The team investigated the molecular events underlying transformation and early progression in FL and found that disparate evolutionary trajectories and mutational profiles drive these 2 distinct clinical endpoints.

 

Sohrab Shah, PhD, of the University of British Columbia in Vancouver, Canada, and his colleagues reported these findings in PLOS Medicine.

 

The researchers used whole-genome sequencing to analyze tumor specimens and matched normal specimens from 41 FL patients.

 

The team then classified the patients according to the following clinical endpoints:

 

 

 

 

 

  • Patients who presented with transformation (n=15)
  • Patients who experienced tumor progression within 2.5 years of starting treatment, without evidence of transformation (n=6)
  • Patients who had neither transformation nor progression up to 5 years post-diagnosis (n=20).

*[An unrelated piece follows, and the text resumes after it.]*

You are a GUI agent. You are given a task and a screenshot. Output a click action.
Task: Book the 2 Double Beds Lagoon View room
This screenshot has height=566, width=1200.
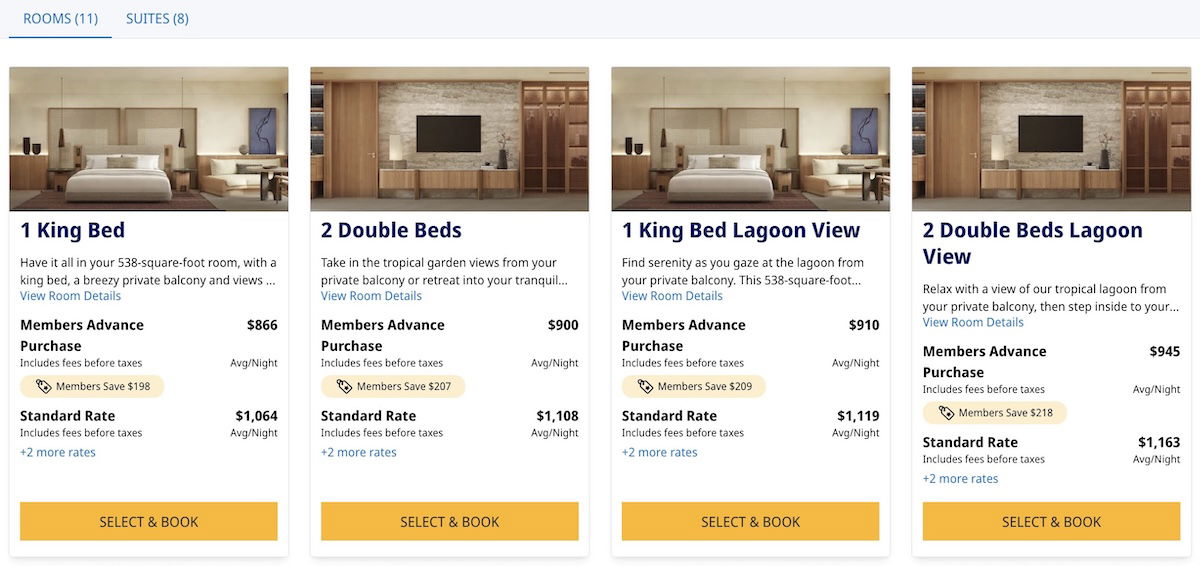pos(1051,521)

The researchers also used targeted capture sequencing of known FL-associated genes in a larger cohort of 277 FL patients (395 samples) to investigate discrete genetic events that drive transformation and early progression.

 

Results showed that tumors that progress early evolve in different ways from those that transform.

 

The team found that, for tumors that transform, the cells or clones that constitute the majority of the aggressive tumor were extremely rare at diagnosis, if they were present at all.

 

In contrast, for early progressive FL, the clonal architecture remained similar from the time of diagnosis to relapse, indicating that the diagnostic tumor may already contain the properties that confer resistance to treatment.

 

Analysis of the larger cohort revealed genes and biological processes that were associated with transformation and progression.

 

The researchers identified 12 genes that were more commonly mutated at the time of transformation than the time of diagnosis—TP53, B2M, EZH2, MYC, CCND3, EBF1, PIM1, GNA13, ITPKB, CHD8, S1PR2, and P2RY8.

 

The team said their findings suggest that defective DNA damage response, increased proliferation, escape from immune surveillance, and loss of confinement within the germinal center are key features that drive histological transformation from indolent to aggressive lymphoma.

 

The researchers also identified 10 genes that were more commonly mutated in patients with early progression than in patients with late/no progression—B2M, BTG1, FAS, IKZF3, KMT2C, MKI67, MYD88, SOCS1, TP53, and XBP1.

 

The team noted that most patients with early progression (80%) had mutations in at least 1 of these 10 genes, but none of the genes were mutated at a frequency greater than 27%. This suggests that early progression is related to relatively infrequent genetic alterations.

 

The researchers said these findings provide a basis for future research on prognostic assay development and potential strategies for monitoring and treatment of patients with FL.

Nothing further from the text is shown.